Data protection under EU law

Given that the misused data involved those of 2.7 million EU citizens, it is clear that the EU and its member states ought to strengthen their privacy protection laws applicable to IT giants. As Sybe de Vries highlighted during the seminar in Utrecht, the horizontal effect of fundamental rights and freedoms should provide a useful framework for the development of regulatory measures in a multi-level regulatory society. In this regard, in the EU, the General Data Protection Regulation (GDPR), which becomes effective as from 25 May 2018, will strengthen the regulation of the processing of personal data, as Stefan Kulk remarked during the seminar. It requires social media companies such as Facebook to ensure that users can make an informed decision about the use of their data and whether it is shared with external developers. In particular, the GDPR’s duty to protect personal data “by design” could require social media companies to implement measures to prevent data from being shared with those other than external developers which can be trusted.

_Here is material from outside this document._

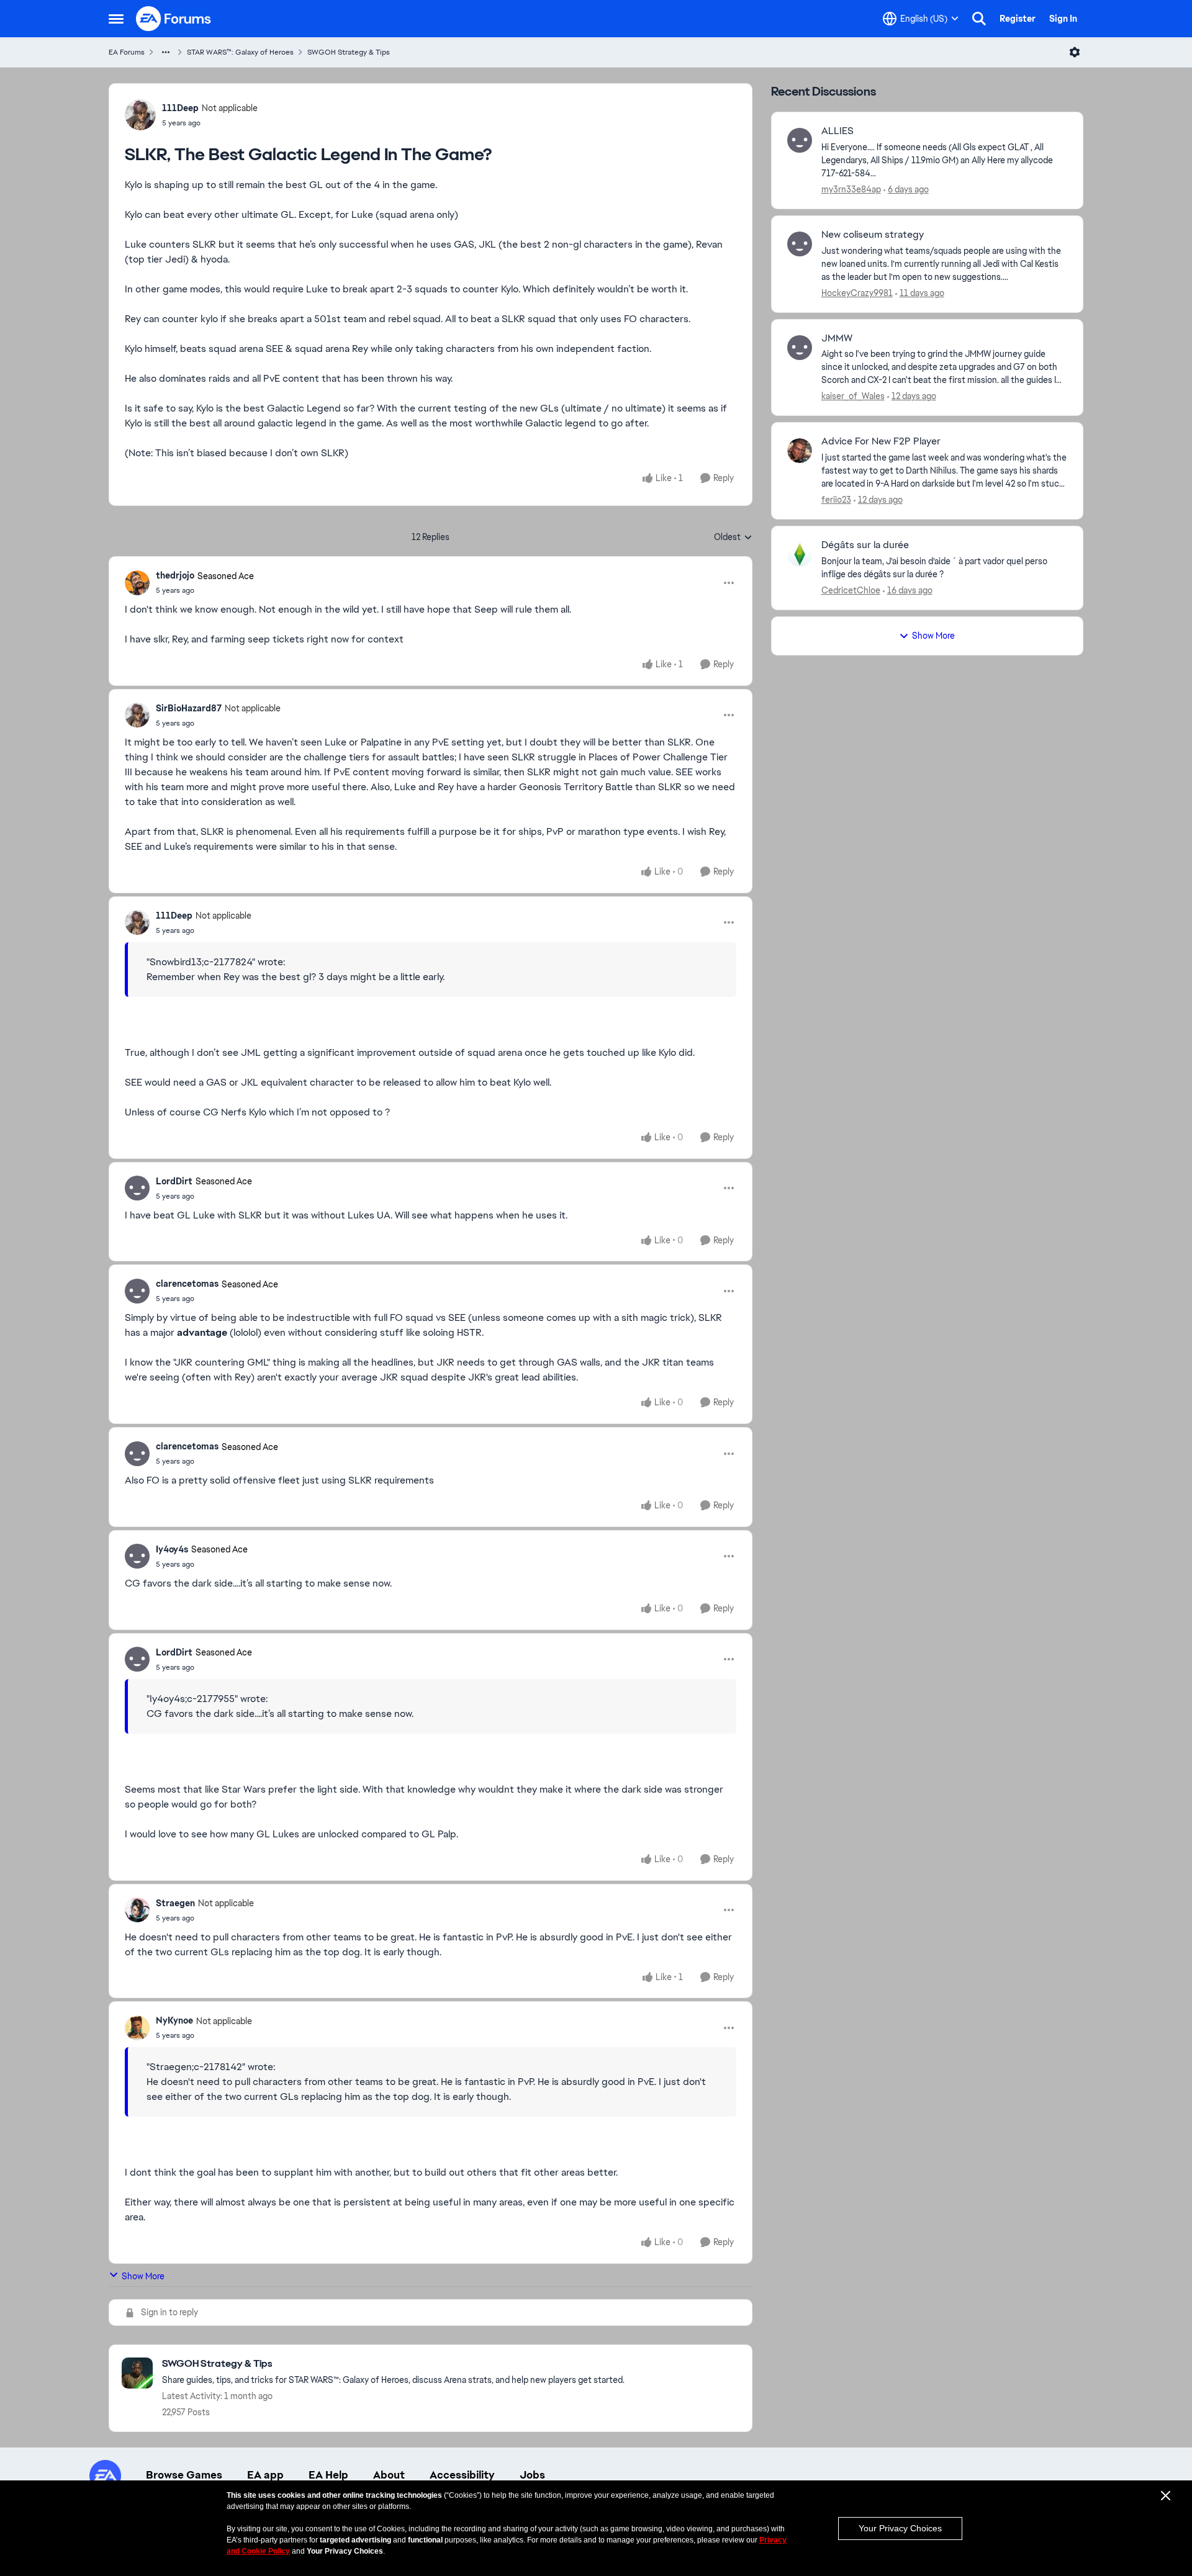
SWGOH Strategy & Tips (348, 52)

Regulating unfair competition

The misuse of Facebook users’ data is also embedded in its sheer market dominance. Despite the Cambridge Analytica saga, many people still continue using Facebook, due at least in part to the lack of any viable alternatives. In this regard, competition law should fully catch up with the business model of social media companies, as Rogier de Vrey observed during the seminar in Utrecht. In fact, in December 2017, Germany’s competition authority found that Facebook had abused its dominant market position. The stringent protection of personal data should thus be accompanied by the provision of alternative social media platforms to consumers. Protection against misuse of Facebook users’ data may also be available under consumer protection law. More specifically, lack of transparency in online platforms’ practices (e.g. as a result of a misleading privacy policy or of non-compliance to information requirements) might result in infringement of unfair trading practices law.

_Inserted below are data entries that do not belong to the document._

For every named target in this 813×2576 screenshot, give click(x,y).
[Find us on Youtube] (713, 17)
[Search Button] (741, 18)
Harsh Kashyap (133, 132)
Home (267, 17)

Building societal resilience to disinformation

In the long run, the political or commercial misuse of personal data could only be mitigated by building societal resilience to disinformation and strengthening the diversity of media and societies in general. This is one of the overall messages of the European Commission’s High Level Expert Group on Fake News and Online Disinformation, which released its final report in March 2018. During the seminar in Utrecht, Madeleine de Cock Buning, who chaired the High Level Expert Group, introduced some of the key findings of the High Level Group, including the urgent need for promoting media and information literacy to help users navigate the digital media environment. As Machiko Kanetake presented during the seminar, Facebook’s apparent failure to detect transfers of personal data to the third party via disguised psychological tests highlights the possible roles of explicit and implicit biases on the part of those who design Facebook’s privacy-related algorithms. They were apparently not designed in a manner that would allow Facebook to properly identify the risks of the misuse of personal data. (Think, for instance, algorithms used for a bank; they are designed to identify as many risks of fraudulent transactions as possible.)

Overall, to prevent the future misuse of private data involving social media, we must enhance our critical insights into information and systems that surround us and construct our thinking and behavior. In this sense, the Cambridge Analytica fallout was a wake-up call, not only for social media companies and regulators, but also for so many of us who live in the information age.